Do CPERS | Eduardo Leite apresentou, nesta quinta-feira (12), sem dialogar com o CPERS ou a categoria, um novo material com alterações no projeto do Plano de Carreira do Magistério.

De saída, salientamos que o governador continua a ignorar a existência de funcionários(as) de escola, uma das categorias mais empobrecidas do Estado e que pode ser severamente prejudicada com as alterações na Lei 10.098.

Dito isso, apesar de trazer um quadro de subsídios com seis níveis, a proposta para o Magistério mantém os mesmos mecanismos de achatamento da carreira e de congelamento dos salários previstos no projeto original.

O CPERS não teve acesso ao texto do substitutivo. As lâminas apresentadas são imprecisas e não esclarecem, por exemplo, se os mecanismos de diferenciação entre os níveis da carreira, com percentuais definidos de evolução, constarão na Lei.

A possível inexistência desse gatilho acabaria com a carreira, levando ao achatamento e sobreposição dos níveis a médio e longo prazo, à medida que o Piso Nacional é reajustado.

Da mesma forma, a parcela autônoma gerada com a “sobra” das vantagens temporais continua a ser absorvida pelos reajustes anunciados pelo governador, condenando parte da categoria a não receber qualquer reposição nos próximos anos.

É fictícia, portanto, a informação contida no material de que haverá um aumento real de 19,8% em três anos. O aumento divulgado ficará limitado a um percentual mínimo de servidores(as), deixando de fora os aposentados(as) e o grande contingente dos educadores(as) que tem mais tempo de carreira.

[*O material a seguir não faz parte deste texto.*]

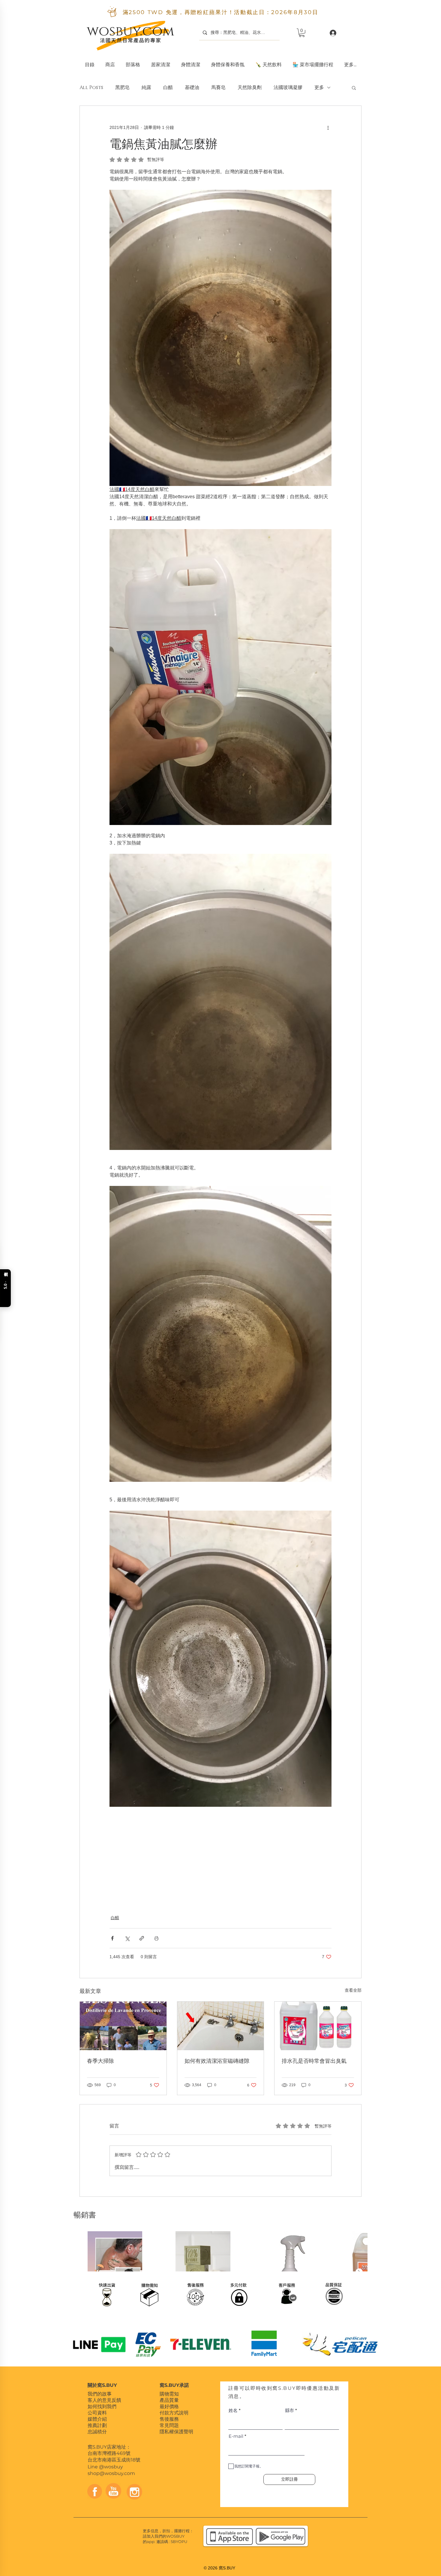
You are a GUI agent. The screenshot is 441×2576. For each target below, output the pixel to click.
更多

O “aporte” anunciado, de R$ 676 milhões, também é falso. A quantia é inferior ao crescimento vegetativo da folha – que o governo pretende eliminar com o fim das vantagens temporais –, que chegaria a R$ 870 milhões em igual período. Ou seja: Eduardo Leite quer economizar às custas da categoria.

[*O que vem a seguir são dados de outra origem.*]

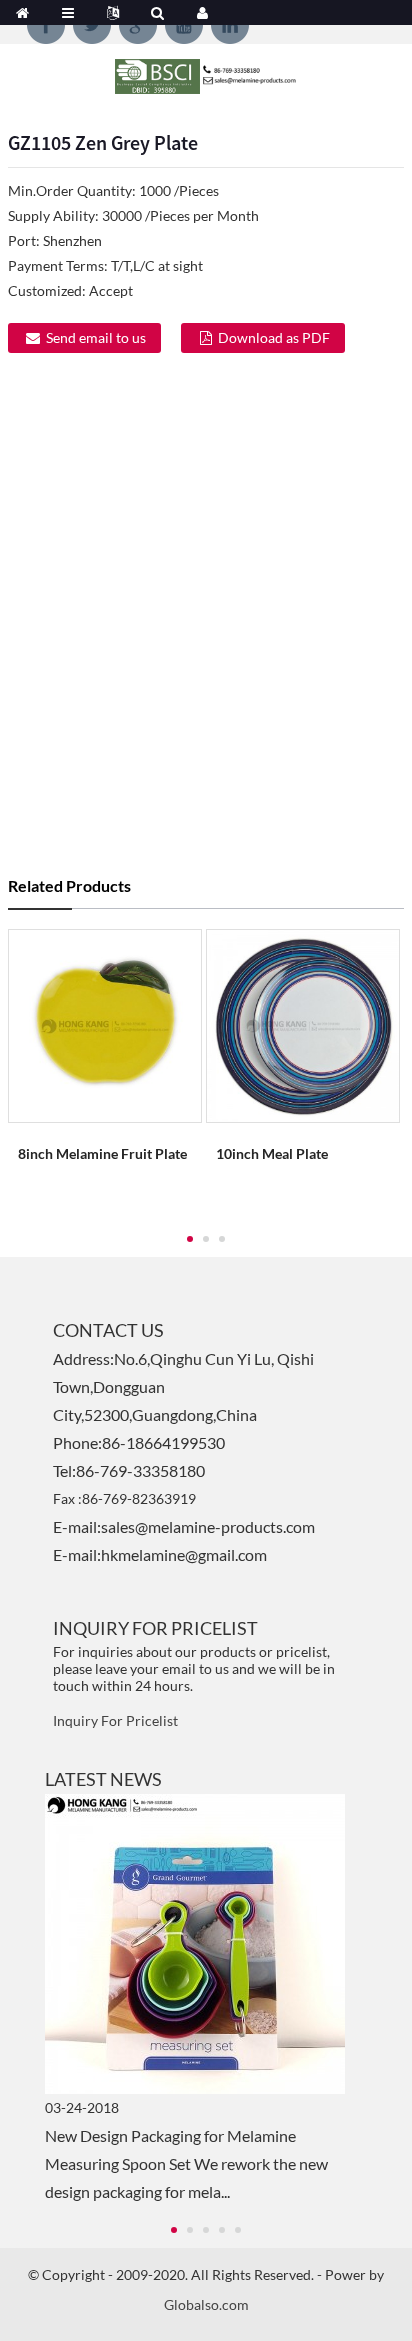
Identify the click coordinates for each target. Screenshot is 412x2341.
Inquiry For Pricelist (115, 1720)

Os números também ignoram os recursos que Eduardo Leite pretende arrecadar confiscando o salário de Aposentados(as) a partir da Reforma da Previdência.

A apresentação deste material, às vésperas do encerramento do prazo para votação do projeto e sem a demonstração pontual de cada alteração, prova que o Governo não se preocupa em discutir seus planos com a categoria.

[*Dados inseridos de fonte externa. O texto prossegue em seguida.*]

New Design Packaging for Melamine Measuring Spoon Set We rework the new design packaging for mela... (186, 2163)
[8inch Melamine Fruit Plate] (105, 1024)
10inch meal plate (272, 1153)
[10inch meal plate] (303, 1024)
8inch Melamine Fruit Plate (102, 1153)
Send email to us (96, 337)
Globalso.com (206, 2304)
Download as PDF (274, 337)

O objetivo de Eduardo Leite é fazer valer a sua vontade na implantação de um projeto que penaliza quem já está na miséria sem atacar qualquer privilégio.

Seguimos em greve e mobilizados, exigindo a retirada do pacote e a abertura de uma mesa de negociação real para valorizar quem trabalha na escola pública, incluindo funcionários(as) de escola e os aposentados(as) que dedicaram a vida pela educação.

Nos dias 17, 18 e 19, a Praça da Matriz será tomada por educadores(as) e servidores(as) de todo o Rio Grande do Sul. Não aceitaremos continuar pagando a conta da crise do Estado.